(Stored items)
--- START ---

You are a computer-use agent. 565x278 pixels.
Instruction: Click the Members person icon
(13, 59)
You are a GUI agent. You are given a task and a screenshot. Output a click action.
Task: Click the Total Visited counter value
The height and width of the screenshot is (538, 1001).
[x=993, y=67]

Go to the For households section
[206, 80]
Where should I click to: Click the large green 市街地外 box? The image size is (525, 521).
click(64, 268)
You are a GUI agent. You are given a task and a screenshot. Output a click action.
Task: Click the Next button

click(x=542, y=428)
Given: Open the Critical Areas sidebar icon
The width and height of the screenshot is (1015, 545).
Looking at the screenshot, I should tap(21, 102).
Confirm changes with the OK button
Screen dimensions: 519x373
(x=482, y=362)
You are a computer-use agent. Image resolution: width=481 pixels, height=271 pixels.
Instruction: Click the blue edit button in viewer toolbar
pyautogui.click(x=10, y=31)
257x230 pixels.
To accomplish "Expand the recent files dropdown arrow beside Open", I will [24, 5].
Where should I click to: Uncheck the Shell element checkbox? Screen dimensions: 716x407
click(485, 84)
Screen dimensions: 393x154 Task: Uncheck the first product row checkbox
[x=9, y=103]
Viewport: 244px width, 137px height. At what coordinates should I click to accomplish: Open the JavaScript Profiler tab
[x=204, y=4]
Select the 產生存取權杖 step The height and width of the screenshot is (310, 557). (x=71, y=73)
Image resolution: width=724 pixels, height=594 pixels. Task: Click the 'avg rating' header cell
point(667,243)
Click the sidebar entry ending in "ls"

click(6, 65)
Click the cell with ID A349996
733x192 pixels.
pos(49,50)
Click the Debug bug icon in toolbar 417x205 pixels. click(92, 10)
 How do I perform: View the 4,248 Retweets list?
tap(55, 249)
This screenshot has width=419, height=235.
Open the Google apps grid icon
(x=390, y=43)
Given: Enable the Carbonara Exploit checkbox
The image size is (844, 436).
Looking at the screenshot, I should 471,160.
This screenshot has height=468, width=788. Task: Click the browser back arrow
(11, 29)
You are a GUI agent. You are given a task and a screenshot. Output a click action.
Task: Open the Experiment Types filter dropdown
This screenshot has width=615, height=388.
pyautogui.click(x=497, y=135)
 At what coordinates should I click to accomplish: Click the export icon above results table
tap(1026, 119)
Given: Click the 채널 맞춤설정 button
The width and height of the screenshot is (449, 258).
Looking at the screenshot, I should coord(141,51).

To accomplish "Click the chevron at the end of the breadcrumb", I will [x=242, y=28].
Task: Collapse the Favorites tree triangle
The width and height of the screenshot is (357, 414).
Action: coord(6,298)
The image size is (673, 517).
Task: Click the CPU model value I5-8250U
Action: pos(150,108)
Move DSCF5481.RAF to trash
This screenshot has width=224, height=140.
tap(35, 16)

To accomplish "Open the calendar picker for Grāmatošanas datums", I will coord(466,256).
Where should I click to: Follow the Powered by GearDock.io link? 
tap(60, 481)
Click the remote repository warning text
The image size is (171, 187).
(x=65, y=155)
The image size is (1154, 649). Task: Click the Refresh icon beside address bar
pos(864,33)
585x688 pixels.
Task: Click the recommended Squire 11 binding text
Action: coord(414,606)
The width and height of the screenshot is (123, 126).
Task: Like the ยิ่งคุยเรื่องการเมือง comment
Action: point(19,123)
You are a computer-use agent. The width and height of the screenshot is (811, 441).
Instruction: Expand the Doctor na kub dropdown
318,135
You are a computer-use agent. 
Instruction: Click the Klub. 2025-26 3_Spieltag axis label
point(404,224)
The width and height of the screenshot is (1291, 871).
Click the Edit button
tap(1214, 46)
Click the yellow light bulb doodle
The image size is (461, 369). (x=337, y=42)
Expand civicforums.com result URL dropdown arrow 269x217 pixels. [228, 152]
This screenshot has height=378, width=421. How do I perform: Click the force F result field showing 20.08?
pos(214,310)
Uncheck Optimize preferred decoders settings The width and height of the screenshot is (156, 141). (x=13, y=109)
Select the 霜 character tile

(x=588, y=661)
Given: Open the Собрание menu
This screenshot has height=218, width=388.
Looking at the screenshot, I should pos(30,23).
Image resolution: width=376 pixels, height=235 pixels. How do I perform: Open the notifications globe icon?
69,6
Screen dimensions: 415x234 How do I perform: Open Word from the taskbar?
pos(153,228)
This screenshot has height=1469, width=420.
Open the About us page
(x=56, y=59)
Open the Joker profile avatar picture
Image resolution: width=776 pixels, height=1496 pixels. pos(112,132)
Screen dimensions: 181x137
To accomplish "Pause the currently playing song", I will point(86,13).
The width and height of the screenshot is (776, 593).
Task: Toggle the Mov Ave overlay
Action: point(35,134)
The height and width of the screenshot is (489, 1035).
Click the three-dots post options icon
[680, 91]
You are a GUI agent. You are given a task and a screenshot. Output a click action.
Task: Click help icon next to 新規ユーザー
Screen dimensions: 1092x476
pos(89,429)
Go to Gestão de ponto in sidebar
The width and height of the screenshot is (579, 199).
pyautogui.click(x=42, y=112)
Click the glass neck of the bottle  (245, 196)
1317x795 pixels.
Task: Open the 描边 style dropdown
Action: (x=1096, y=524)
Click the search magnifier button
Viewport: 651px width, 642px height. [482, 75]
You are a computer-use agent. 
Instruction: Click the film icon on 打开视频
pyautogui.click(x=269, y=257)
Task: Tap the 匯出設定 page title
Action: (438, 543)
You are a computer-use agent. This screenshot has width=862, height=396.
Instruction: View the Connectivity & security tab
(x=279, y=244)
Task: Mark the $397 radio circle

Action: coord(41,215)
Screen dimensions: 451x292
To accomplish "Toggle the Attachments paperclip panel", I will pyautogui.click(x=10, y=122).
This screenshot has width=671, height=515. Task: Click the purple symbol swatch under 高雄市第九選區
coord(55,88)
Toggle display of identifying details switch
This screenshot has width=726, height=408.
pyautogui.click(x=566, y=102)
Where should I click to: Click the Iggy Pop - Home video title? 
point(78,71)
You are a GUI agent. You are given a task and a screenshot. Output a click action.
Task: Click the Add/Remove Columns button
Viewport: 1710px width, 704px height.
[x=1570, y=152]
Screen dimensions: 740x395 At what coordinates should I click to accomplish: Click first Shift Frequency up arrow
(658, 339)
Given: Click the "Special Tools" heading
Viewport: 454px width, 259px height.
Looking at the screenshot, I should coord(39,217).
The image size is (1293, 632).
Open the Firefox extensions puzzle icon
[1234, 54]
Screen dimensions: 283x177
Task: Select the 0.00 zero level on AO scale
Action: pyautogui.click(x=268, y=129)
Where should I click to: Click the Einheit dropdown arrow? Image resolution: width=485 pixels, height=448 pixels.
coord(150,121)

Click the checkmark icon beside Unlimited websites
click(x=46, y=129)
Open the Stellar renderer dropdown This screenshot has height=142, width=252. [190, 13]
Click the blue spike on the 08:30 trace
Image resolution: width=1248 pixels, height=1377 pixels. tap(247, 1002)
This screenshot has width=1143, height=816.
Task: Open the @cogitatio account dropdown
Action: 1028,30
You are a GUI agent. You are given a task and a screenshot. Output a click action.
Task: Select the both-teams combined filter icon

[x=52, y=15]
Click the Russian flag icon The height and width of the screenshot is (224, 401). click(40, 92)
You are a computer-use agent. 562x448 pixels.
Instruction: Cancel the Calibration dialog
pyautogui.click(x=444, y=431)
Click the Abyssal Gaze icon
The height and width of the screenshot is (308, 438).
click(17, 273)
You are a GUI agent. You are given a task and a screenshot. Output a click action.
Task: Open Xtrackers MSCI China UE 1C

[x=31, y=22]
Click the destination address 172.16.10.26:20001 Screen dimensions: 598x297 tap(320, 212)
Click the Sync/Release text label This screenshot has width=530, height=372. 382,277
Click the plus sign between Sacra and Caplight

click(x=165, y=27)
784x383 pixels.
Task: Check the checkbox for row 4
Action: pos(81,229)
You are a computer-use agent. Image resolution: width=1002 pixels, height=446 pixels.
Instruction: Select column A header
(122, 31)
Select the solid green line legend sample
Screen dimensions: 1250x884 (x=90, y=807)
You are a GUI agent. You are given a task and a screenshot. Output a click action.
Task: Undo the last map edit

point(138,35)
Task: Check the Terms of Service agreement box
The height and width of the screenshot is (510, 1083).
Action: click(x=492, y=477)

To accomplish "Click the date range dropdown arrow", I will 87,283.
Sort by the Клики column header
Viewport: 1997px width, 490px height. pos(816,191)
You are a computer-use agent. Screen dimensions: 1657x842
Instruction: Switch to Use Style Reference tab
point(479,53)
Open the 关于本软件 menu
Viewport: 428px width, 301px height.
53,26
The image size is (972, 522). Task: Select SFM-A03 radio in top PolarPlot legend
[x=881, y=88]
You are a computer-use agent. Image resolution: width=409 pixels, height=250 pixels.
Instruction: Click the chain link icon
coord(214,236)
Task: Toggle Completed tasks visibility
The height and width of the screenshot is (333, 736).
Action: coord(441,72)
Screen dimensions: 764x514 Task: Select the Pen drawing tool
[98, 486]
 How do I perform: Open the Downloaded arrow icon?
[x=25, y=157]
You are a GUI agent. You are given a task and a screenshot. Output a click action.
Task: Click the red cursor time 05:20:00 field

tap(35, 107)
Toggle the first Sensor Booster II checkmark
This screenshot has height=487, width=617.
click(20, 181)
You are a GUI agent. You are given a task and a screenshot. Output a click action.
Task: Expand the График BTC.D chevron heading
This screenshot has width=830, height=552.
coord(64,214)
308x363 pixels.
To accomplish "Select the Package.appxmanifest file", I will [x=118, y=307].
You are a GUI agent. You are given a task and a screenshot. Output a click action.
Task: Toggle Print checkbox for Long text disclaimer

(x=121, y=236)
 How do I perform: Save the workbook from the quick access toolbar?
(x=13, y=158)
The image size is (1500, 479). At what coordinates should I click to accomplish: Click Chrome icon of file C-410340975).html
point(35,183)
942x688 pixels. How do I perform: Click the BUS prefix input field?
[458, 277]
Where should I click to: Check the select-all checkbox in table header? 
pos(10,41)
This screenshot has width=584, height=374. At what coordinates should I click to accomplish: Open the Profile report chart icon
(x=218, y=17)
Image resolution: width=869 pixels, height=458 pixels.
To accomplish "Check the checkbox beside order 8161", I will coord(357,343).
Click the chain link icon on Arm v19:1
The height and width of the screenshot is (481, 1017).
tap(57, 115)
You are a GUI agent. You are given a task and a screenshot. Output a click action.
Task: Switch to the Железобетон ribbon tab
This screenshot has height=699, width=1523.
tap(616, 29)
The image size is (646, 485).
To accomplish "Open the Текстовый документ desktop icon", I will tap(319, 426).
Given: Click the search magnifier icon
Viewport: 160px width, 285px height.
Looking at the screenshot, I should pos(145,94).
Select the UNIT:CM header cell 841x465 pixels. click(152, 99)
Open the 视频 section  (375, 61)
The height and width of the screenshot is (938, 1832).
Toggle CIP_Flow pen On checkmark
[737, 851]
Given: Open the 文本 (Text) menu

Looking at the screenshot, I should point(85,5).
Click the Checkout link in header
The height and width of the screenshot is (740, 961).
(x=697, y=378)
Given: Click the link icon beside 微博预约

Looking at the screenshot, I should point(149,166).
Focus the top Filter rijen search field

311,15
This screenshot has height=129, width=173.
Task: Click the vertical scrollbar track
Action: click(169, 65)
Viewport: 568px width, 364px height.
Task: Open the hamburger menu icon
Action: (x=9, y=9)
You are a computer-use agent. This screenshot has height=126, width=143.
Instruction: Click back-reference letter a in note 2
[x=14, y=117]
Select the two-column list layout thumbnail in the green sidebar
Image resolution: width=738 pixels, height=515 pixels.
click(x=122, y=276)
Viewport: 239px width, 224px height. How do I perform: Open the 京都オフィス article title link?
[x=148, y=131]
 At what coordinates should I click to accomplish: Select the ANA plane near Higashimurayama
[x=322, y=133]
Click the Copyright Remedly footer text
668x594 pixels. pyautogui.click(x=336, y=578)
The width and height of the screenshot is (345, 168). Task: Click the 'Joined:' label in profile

--- END ---

Which lines of the data contain the string "heading"? Copy each one.

→ **RESULT OF THIS TASK**
Given: Click the "Special Tools" heading
Task: Expand the График BTC.D chevron heading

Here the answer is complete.